No need for guilt here (a singles roundup)

By Ryan G

Ravenhill – “Guilty Vertigo”: Ravenhill is gearing up for their next release with the only way they know how to: rolling out singles as the summer arrives. Joshua’s vocals are as gritty as ever here. This song is somehow unassuming and gritty at the same time. The staccato effect takes some getting used to, but the end result is pretty dang satisfying.

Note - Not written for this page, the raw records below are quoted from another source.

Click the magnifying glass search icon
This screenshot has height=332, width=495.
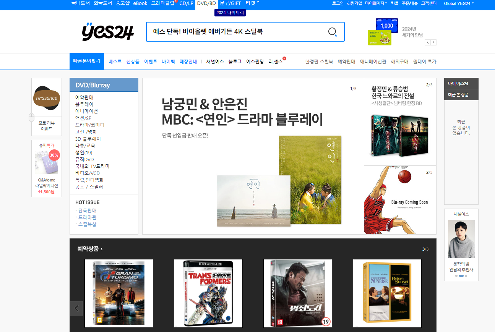point(333,32)
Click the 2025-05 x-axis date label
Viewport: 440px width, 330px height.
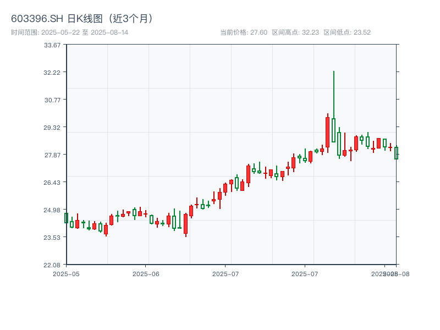tap(66, 273)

The Eighty Six Seas – “Guy and Girl”: The whimsically named Eighty Six Seas is a pun, referencing the 1986 Boston Celtics – “the 86 C’s.” The whimsy continues in the debut single, a cutesy folk pop track with conversational harmonies. The Brooklyn resident is assertive in his delivery of the song; it gradually plays out in a storybook fashion. The project’s debut EP, This Is A Simple Song, releases 7/8.

Keep Shelly In Athens – “White Rose”: Time to get ethereal. Did you need some dream pop with a floral theme? Vocals cut through an airy backdrop in a pointed, yet accessible way in “White Rose,” the latest single from Keep Shelly in Athens. The song gets its name from a non-violent resistance group in 1942 Nazi Germany. Though the movement was anonymous, they got found out all too quickly. Not quickly enough – their effect carries over to unexpected places. How about a downtempo electronica group that has worked with Tycho? Why not?

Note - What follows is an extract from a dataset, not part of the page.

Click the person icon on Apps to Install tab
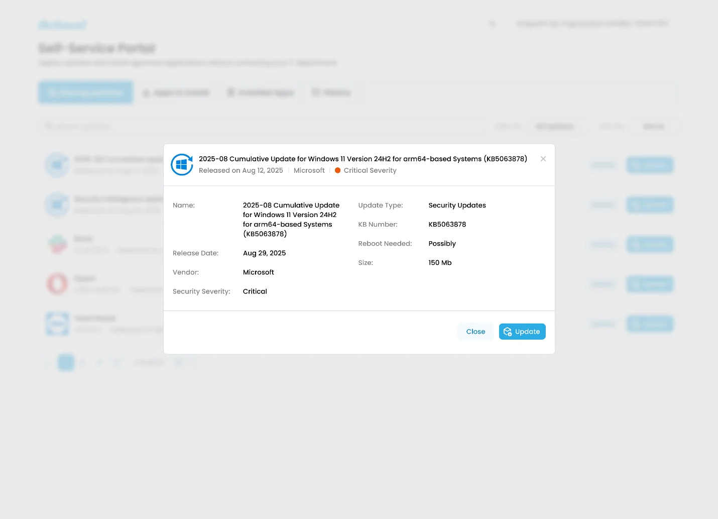 pos(147,92)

Doc Robinson – “Ride the Wave”: The warmth in this song is so palpable it would be corny if you didn’t know it was genuine. A sense of camaraderie is built into every Doc Robinson release, and this one couldn’t be timed better. A song for the people on the cusp of summer.

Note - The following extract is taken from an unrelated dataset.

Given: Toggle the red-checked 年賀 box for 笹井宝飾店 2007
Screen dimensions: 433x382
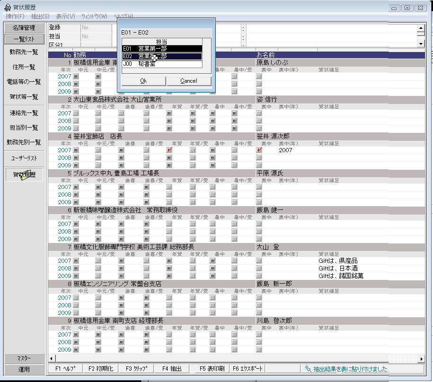Looking at the screenshot, I should click(169, 150).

The Stars Collapse – “Is It Nerves?”: I ask myself the question in this title all the time. This emo rock track is oddly warm for something that discusses the complex role anxiety can play in our lives. For me, the ambiguity that comes between physical symptoms of anxiety, their similarity to illness, and sometimes the absence of an apparent trigger is something I reckon with all to often. I get the sense listening that TJ, the man behind this project, knows exactly what I’m talking about. Time to contemplate this while zoning out to some really satisfying riffs!

Jady – “1970”: Man, kudos to this artist for releasing a memorable indie pop banger that sounds like a mix of The 1975 and Capital Cities. Who remembers that “one hit wonder” act who put out “Safe and Sound?” I am disappointed that horn-laden pop rock lane hasn’t been explored more thoroughly. Misterwives has touched on it. Could Jady be next? This is tailor made for outdoor festivals.